Doorgaan naar de website
OCLC Support

Het gebruik van hoofdletters

 

Het gebruik van hoofdletters

Als uitgangpunt gelden de regels van de paragrafen 10 (RT1), en 11 (RT2) van de FOBID regels.

Voor het gebruik van hoofdletters gelden de volgende richtlijnen:

 

1. Eigen invoer Gebruik van hoofdletter (Nederlandstalig):

 

  • bij het begin van een zin;
  • bij namen van God en heilige personen of zaken;
  • namen van personen (zie voor auteursnamen de richtlijnen in <<groep IV>>);
  • volken, nationaliteiten, talen en dialecten;
  • aardrijkskundige namen en namen van wegen, pleinen, wijken enz. ;
  • samenstellingen met een naam (bijv. rapport-Donner);
  • feestdagen (samenstellingen met een kleine letter);
  • historische gebeurtenissen en (pre)historische tijdperken;
  • partijen, gezindten en stromingen;
  • bedrijven, fondsen, instellingen, stichtingen en verenigingen;
  • opleidingen;
  • merk- en type-aanduidingen;
  • openbare of bekende instanties, ministeries, raden, commissies en afdelingen ;
  • boeken, kranten en tijdschriften, behalve wanneer dit de
  • hoofdtitel zelf is: in dat geval wordt alleen het eerste woord met hoofdletter ingevoerd;
  • wetten en aanverwante teksten (alleen eerste woord);
  • titulatuur en ambtsaanduidingen;
  • afkortingen volgens het woordenboek.

 

N.b.: Bovenstaande regels zijn bedoeld voor woorden en tekst van de titelbeschrijving. Indien een bovengenoemd begrip samenvalt met de hoofdtitel geldt de normale ISBD-regel (eerste woord). Waar nodig wordt deze regel aangevuld met bovenstaande regels.

 

Voorbeeld:

4000    De @groene Amsterdammer
4000    De @Paus en zijn leven

 

Gebruik van hoofdletters bij namen van personen en corporaties wordt gedetailleerd beschreven in de richtlijnen van groep IV: Ingangen.

 

Anderstalig

In principe gelden de regels van de desbetreffende taal.

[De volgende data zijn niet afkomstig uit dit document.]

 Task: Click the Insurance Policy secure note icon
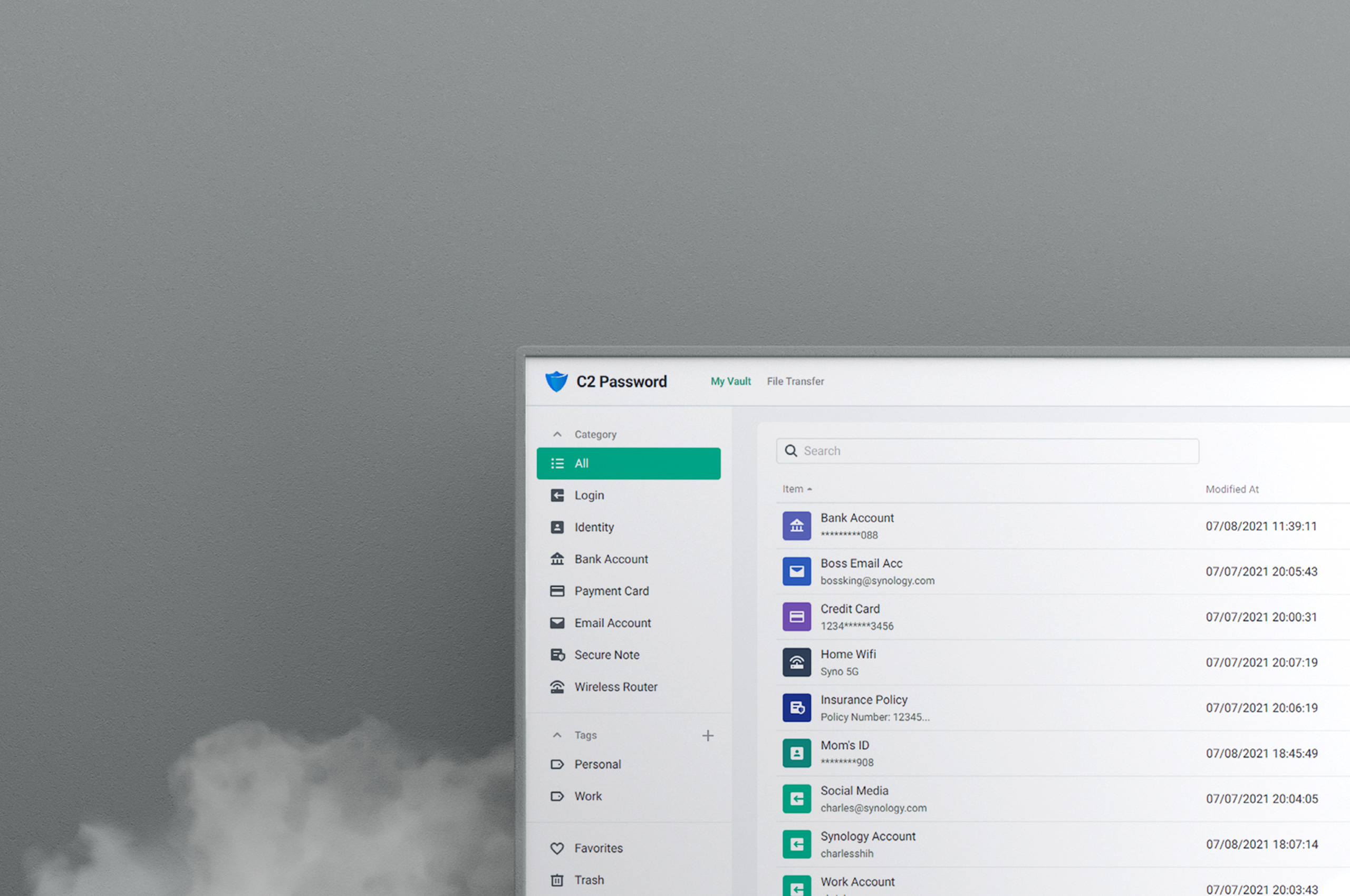pyautogui.click(x=796, y=708)
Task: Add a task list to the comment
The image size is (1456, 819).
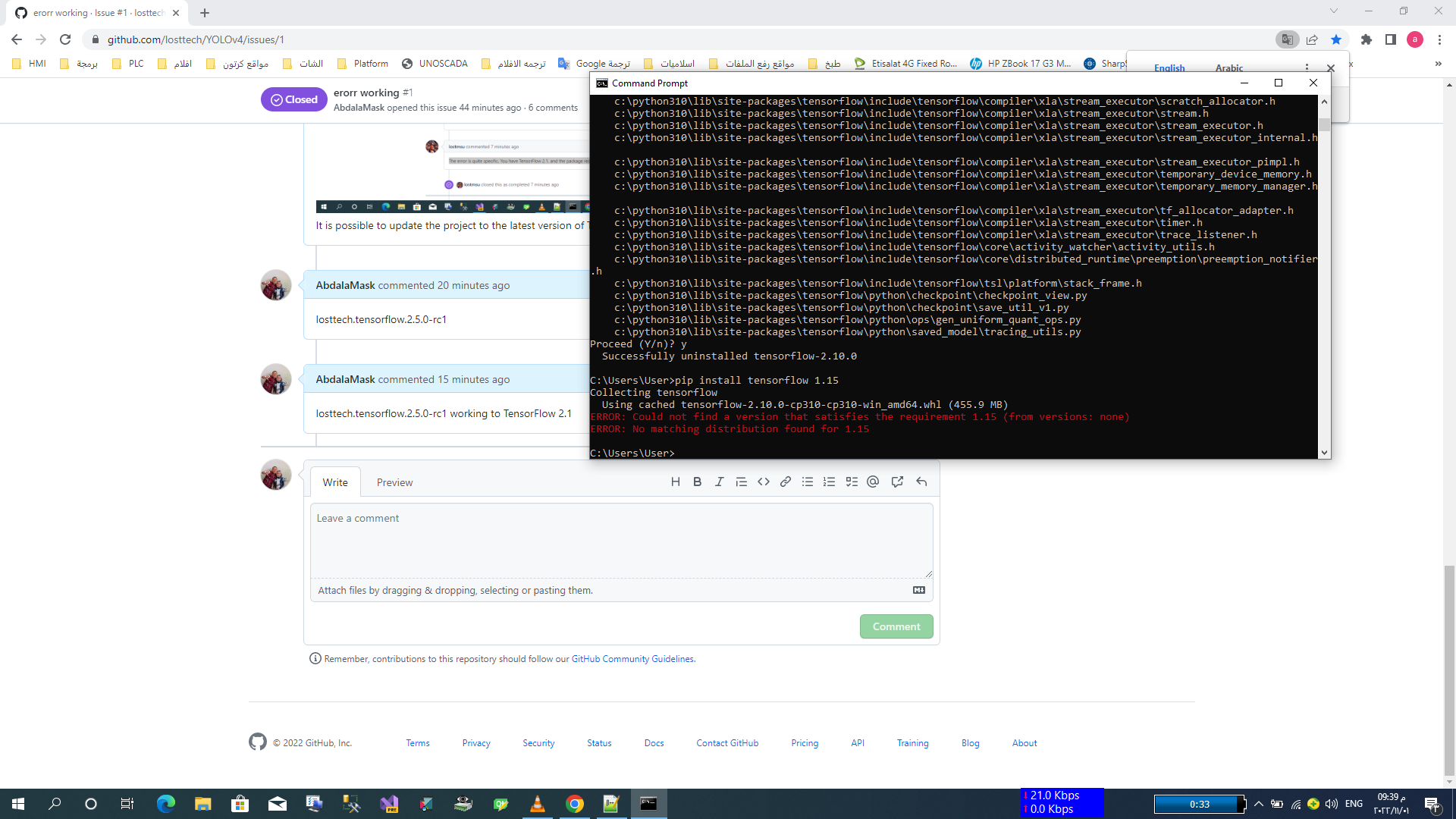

Indien deze regels niet bekend zijn past men de Nederlandse regels toe.

N.b.: Zie voor meer gedetailleerde informatie:

 

Schrijfwijzer / Jan Renkema. - 3e, heheel herz. ed. - Den Haag : Sdu Uitgevers ; Antwerpen : Standaard Uitgeverij, 1995

 

2. Tape-titels

De eerste gebruiker van een tape-titel neemt de titel op het punt van de hoofdletters zonder meer over. Alleen evidente fouten worden verbeterd.